DIRECTIONS FOR THIS TASK:
Your task is to give the records again exactly. Leave each picture out.

EXERCISE INPUT:

= = = = =

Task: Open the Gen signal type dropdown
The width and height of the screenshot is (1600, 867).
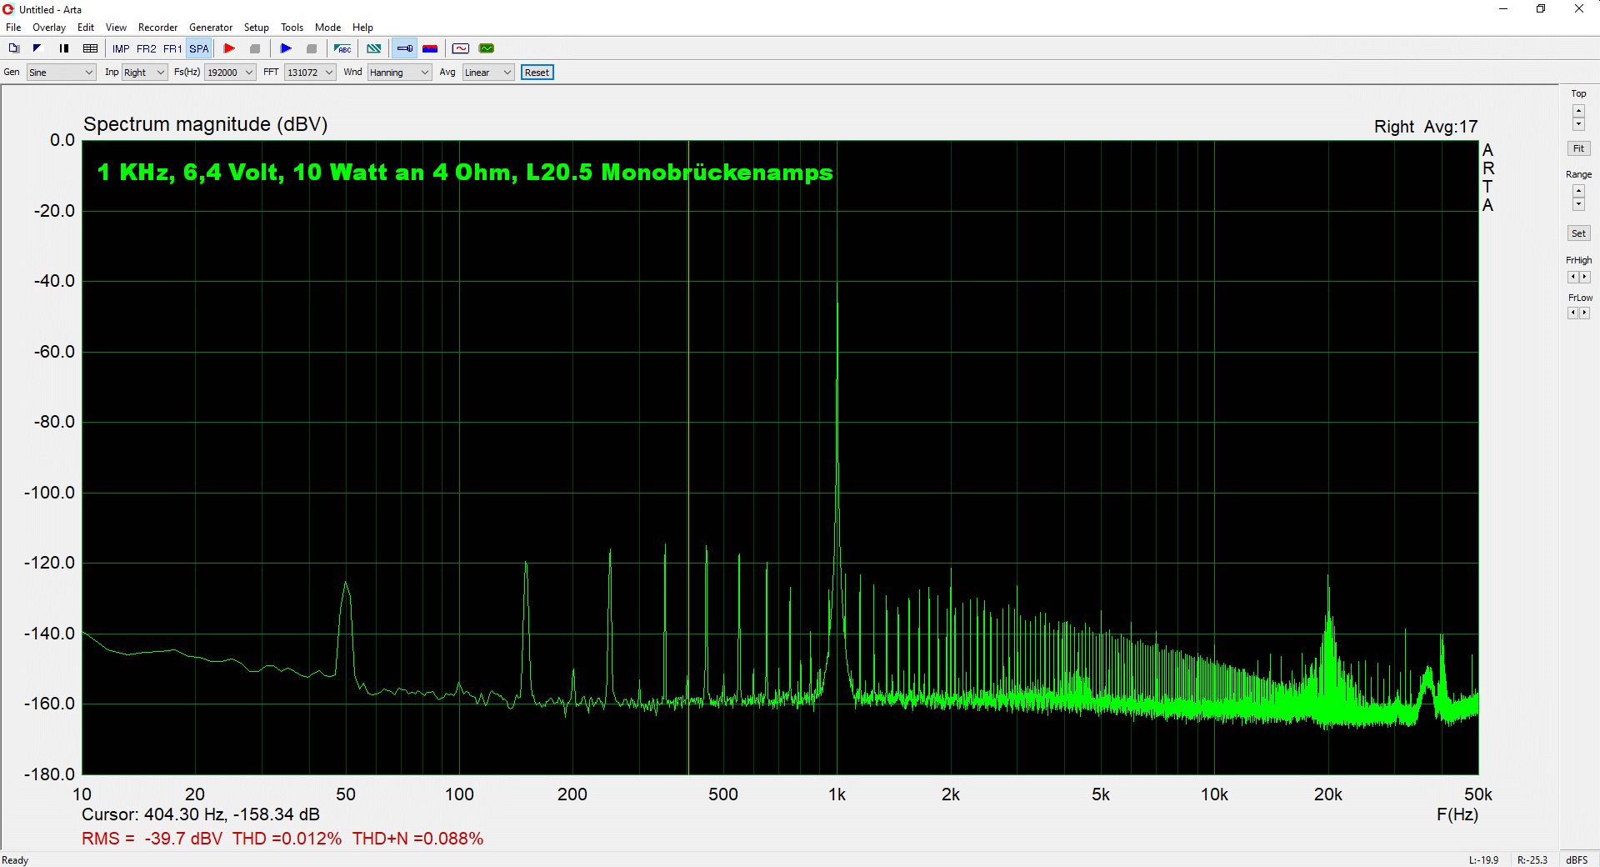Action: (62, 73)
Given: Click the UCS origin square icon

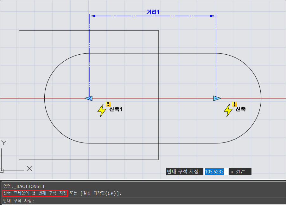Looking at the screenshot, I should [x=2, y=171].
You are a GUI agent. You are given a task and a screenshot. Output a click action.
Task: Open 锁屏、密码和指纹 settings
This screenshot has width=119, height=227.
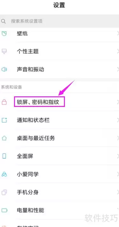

= = = = =

OUTPUT:
Task: Open the Gen signal type dropdown
The width and height of the screenshot is (1600, 867).
Action: (62, 73)
Given: Click the UCS origin square icon

Looking at the screenshot, I should [x=2, y=171].
You are a GUI agent. You are given a task and a screenshot. Output a click action.
Task: Open 锁屏、密码和指纹 settings
This screenshot has width=119, height=227.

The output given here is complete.